After cultivating such a bond, it is impossible to just walk away from that relationship without losing at least a small piece of ourselves.
It is even more difficult to cope with that loss when the person we regard as “the one” cannot be with us because they are with someone else.
This week’s question – What should you do if you’re attracted to someone you can never be with, and each relationship you have attempted since meeting this person you keep comparing them to that individual, and they never measure up? – was sent in by a reader who is married and was involved with a man who is married to someone else.
Their feelings for each other were deepened by a brief, “passionate” intimate encounter, which they both agreed was morally wrong. She was single at the time, but he was married.
After seven years and three partners, she got married; and today they both still attend the same church, their spouses are good friends, and the families visit each other’s home.
Her query sought advice on how to cope with her feelings as she dares not discuss this with anyone. She still feels the same way about her former lover and, according to her, he has expressed similar feelings for her. But she does not want to get involved with him again, and though she keeps praying for answers on this, her feelings to be with him again are intensifying.
The calls we received similarly related to loving someone but being unable to be with that individual as she was with another person, and thereafter always finding yourself – sometimes consciously, but mostly subconsciously – comparing your new love with your ideal.
When challenged on the pointlessness of dwelling on ‘what if’ rather than focusing on reality, each caller suggested that in life one has only one soulmate, and when you lose that person you never quite achieve the happiness most of us seek.
A few even quoted the famous lines from Alfred Lord Tennyson’s poem In Memoriam: ” ‘Tis better to have love and lost than never to have loved at all.”
We look at this matter from a different perspective.
People tend to want most what they should not, or cannot, have. And the more it is dangled in front of them, the more they desire it.
Yes, we all want to be loved. And yes, many of us were involved with someone who rocked our world so much that we think of them whenever we feel good or want to feel good. After all, memories – the good and the bad – are those things that will always be with us.
However, to live our lives with one person while always cherishing another is just plain crazy. By doing that, you never fully appreciate who you are with and tend not to explore the full possibilities of that relationship.
Also, you cheat yourself out of finding true love and happiness by always comparing what you have to what you had. What’s the point in that?
What you have is either worth it, or it is not. If it is not, then you are wasting your time and should move on. If you think it is worthwhile, then you should seek to develop that relationship to the fullest to see if it satisfies your desires.
Another point to consider is lust. We tend to lust after those we would like in our lives, and when the times together were fun and the sex great, we tend to put them on a pedestal – they become our benchmark.
We then call what we’re feeling love, but it is our innermost urges at work more than anything else.
The reality is that all human beings are special in their own way and deserve to be treated so. They are things that they will do that we may dislike, and vice versa. But you are together, so every opportunity should be taken to develop that relationship without burdening it with comparisons with former lovers. It is not fair to either partner when this happens. Life is too short to be unhappy!
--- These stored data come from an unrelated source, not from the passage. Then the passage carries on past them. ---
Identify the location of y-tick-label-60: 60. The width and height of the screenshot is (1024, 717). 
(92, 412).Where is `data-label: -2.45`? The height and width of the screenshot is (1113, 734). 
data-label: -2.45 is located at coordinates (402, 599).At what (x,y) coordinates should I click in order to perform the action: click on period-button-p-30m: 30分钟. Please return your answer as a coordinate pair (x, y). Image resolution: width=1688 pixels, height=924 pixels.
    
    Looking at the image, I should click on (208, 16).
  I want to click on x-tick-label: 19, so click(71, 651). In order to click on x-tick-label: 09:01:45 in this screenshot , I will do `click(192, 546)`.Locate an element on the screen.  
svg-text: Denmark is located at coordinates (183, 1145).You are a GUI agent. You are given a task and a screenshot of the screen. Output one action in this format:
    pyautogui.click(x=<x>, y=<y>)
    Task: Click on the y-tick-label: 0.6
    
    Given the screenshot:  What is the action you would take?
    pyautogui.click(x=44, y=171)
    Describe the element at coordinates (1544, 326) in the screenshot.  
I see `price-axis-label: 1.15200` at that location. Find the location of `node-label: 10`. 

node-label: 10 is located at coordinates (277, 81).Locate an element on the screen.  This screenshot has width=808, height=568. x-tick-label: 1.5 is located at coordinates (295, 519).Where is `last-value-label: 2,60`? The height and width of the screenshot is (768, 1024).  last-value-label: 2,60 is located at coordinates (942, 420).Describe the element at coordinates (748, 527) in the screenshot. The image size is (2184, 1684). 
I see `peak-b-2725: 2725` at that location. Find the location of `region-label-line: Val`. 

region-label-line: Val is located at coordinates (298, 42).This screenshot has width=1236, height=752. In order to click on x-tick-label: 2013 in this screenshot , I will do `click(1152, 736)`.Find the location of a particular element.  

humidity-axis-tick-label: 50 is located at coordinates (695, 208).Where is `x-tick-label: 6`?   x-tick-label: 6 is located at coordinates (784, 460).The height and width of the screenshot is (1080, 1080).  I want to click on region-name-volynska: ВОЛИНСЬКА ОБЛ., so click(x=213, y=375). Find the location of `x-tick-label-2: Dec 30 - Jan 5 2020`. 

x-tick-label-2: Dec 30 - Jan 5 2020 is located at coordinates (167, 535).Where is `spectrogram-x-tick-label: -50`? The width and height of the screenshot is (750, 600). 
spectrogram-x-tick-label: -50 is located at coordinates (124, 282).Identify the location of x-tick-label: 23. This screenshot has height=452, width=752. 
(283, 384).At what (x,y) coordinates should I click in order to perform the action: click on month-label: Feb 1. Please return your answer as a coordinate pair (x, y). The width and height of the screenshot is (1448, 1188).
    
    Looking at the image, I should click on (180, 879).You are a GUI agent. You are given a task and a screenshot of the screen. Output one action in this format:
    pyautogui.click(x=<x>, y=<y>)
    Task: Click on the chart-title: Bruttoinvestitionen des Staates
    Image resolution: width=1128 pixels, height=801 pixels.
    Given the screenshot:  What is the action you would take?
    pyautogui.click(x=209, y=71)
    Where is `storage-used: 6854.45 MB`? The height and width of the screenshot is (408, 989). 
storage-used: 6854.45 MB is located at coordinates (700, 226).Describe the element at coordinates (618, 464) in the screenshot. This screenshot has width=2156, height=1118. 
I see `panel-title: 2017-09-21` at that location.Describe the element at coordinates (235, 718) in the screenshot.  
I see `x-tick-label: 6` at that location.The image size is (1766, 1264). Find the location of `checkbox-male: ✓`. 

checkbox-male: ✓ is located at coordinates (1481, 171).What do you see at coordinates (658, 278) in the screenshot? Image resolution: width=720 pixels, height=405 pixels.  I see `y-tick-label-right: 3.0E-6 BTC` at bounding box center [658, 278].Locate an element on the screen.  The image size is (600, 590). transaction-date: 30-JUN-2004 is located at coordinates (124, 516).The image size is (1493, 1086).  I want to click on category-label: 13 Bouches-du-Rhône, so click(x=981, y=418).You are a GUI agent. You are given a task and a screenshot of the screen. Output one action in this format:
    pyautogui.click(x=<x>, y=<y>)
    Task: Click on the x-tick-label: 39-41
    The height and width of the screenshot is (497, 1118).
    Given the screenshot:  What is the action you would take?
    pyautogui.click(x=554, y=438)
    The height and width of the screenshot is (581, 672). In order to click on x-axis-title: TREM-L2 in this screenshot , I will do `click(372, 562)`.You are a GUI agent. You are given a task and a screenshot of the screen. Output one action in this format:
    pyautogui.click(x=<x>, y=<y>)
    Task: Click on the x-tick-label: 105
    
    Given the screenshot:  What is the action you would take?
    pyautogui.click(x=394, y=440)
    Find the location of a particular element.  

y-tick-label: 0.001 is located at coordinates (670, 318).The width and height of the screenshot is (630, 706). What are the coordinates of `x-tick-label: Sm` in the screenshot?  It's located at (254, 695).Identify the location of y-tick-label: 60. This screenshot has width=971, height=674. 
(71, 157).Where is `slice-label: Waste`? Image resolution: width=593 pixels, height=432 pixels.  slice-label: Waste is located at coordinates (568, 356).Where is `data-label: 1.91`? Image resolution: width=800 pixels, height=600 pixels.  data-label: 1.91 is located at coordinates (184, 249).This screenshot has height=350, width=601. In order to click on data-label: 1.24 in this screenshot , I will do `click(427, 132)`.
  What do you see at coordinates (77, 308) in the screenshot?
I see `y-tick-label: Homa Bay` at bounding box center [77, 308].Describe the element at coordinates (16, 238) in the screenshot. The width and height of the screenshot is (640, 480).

The following are edited versions of responses:
* “Sometimes the grass not only looks greener on the other side, it actually tastes and feels better too. It’s at its most desirous when it does not belong to you, though, and that is the trap . . . When you’re in a situation like this, redouble your efforts to build a sounder relationship with your partner.”
* “There is someone for everyone in this world, but if the someone you want is really with someone else, that doesn’t mean you can’t find those qualities you want in another person.”
* “There is the one you love and the one who loves you. Even if you cannot be with the person you love, you may find what you’re seeking in the person who loves you.”